Incentive Regulation of the network operators
Addressing the second part of the question above is very even more challenging: How to we incentivize the (distribution) network operator to make use of flexibility?
While dynamic network charges and regional flexibility markets are tools to incentivize flexibility providers to adapt to the current status of the distribution grid, they do not have an influence on the network operators’ behaviour. Rather, if we want the network operator to apply tools like dynamic network charges or make other use of flexibility to reduce costs, this requires an adaption of the regulation scheme of the network operators. So far, the regulatory system in Germany incentivizes the distribution grid operators to prefer solutions with high investment costs (CAPEX) rather then operational approaches with high operation costs (OPEX). Basically, the proposed solutions like dynamic network charges and regional flexibility markets increase operational costs, as someone at the distribution grid operator needs to manage a system to operate the dynamic network charges or the coordination via a regional flexibility market. At the same time, these operational approaches intend to reduce the investment need by the network operator, which reduces CAPEX and thereby the revenue of the network operator given the current regulation scheme. This trade-off is known as the CAPEX-OPEX-problem. So far, regulators have not yet addressed this issue, which keeps dynamic network charges and regional flexibility markets limited to some demonstration projects.
Even if we set the incentives right, there are further obstacles for the multi-use of business cases that address both, markets and networks. Ruz and Pollitt discuss in detail the challenge for multi-use business models that arise from the unbundling regime in Europe. Basically, the idea of the unbundling process is to secure that the monopolies (DSO and TSO) do not use their market power to disturb the markets. Pollitt and Ruz show in their analysis that transaction costs for multi-use battery storage concepts will be very high, reducing the profitability of such approaches. This is nicely illustrate this challenge in greater detail based on the experiences from the UKPN Smart Network Storage Project here.
Regulation in California: Best practice?
Interestingly, California is facing the same challenges described above, even though the Californian market for multi-use battery storages is much more mature. Ruz and Pollittidentify five regulations by FERC and the State of California that are the key drivers for the multi-use battery market here. Most prominently, FERC (Order 755) defined a new rule for frequency control, increasing the revenue of fast-response assets. EPRI calculated in 2013 that this rule increased the cost/benefit ratio of battery storage systems by 18% (transmission) and 13% (distribution). The other FERC regulations further strengthened the position of battery storages by addressing Third-Party Provision for ancillary services and network planning by TSOs.
The real boost for the grid-scale battery market was a regulation issued by the Government of California. Based on the assembly bill 2514 the three largest utilities in California are required to procure 1325 MW of battery storages in 2020. Thereby, the market for battery storages gained significantly. Further details on the California case can be found here.
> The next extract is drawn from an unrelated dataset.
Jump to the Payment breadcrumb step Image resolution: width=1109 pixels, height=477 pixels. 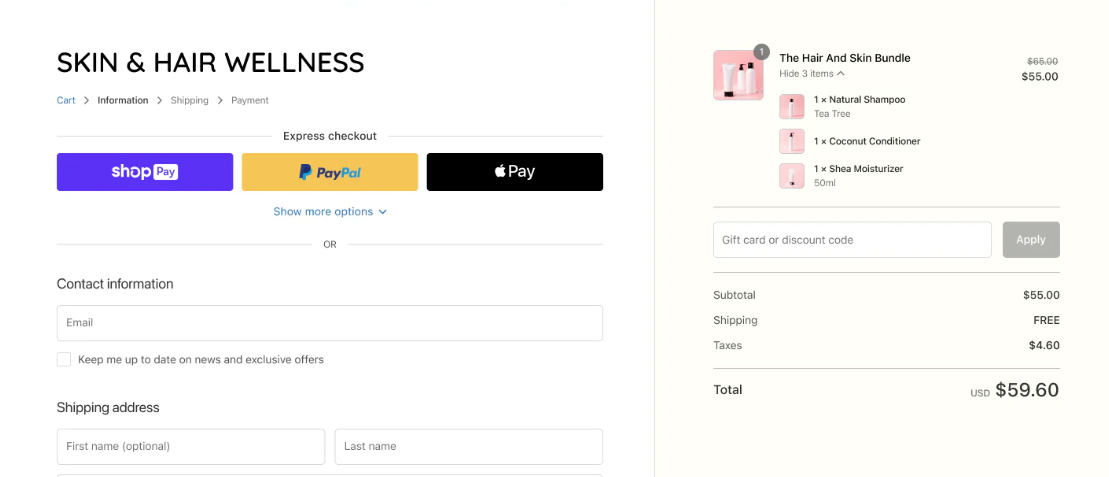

We can conclude that there is a large potential for battery storages in Germany and that multi-use applications can further increase the business case. However, especially at the intersection between the markets and the networks we need to adapt the institutional framework (dynamic network charges, regional flexibility markets, regulation of network operators) to allow smart grid applications to prosper. The case of California illustrates potential regulatory measures to support the battery market development. Driven by such an adaptation of the institutional framework we can expect the battery market to gain significant relevance in Germany as well.
So the question remains: Will we establish the right institutional framework in Germany and Europe to exploit the potential of battery technology for the energy transition and the development of smart grids?
What do you think?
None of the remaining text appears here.